Find the line with "Announcements (1014, 581)" and the line with "(323) 259-2500 (50, 2492)" in the entries below; output exactly those two lines, every line between them, and no others.

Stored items

* * *

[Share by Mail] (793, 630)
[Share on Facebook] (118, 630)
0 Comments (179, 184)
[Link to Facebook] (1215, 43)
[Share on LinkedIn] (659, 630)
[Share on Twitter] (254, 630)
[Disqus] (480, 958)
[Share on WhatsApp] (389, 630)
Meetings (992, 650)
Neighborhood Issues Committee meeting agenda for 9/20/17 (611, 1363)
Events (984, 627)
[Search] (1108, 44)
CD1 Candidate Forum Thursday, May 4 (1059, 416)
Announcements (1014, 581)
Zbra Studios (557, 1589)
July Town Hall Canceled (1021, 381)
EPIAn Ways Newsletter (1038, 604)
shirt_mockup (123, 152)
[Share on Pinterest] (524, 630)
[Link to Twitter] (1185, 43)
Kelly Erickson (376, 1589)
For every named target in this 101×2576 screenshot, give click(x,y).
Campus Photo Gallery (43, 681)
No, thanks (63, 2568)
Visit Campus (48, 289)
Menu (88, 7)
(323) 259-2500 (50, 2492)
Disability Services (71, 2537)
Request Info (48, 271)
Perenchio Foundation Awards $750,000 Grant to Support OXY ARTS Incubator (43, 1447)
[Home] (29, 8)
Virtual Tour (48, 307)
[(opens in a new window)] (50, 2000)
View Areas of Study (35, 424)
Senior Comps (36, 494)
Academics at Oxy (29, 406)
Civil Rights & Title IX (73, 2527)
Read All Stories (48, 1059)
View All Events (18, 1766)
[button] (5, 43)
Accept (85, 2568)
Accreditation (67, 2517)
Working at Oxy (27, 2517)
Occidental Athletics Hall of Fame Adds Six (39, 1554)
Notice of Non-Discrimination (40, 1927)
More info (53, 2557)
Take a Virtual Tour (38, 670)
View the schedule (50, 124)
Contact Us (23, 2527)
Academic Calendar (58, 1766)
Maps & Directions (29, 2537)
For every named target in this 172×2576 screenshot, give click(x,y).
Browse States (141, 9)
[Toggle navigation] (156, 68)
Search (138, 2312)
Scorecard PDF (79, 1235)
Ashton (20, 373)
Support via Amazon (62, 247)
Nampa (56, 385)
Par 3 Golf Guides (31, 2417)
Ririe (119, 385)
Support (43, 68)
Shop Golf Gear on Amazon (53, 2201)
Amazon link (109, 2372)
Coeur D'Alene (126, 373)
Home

* * *

### WRITTEN ANSWER
Announcements (1014, 581)
Zbra Studios (557, 1589)
July Town Hall Canceled (1021, 381)
EPIAn Ways Newsletter (1038, 604)
shirt_mockup (123, 152)
[Share on Pinterest] (524, 630)
[Link to Twitter] (1185, 43)
Kelly Erickson (376, 1589)
For every named target in this 101×2576 screenshot, give click(x,y).
Campus Photo Gallery (43, 681)
No, thanks (63, 2568)
Visit Campus (48, 289)
Menu (88, 7)
(323) 259-2500 (50, 2492)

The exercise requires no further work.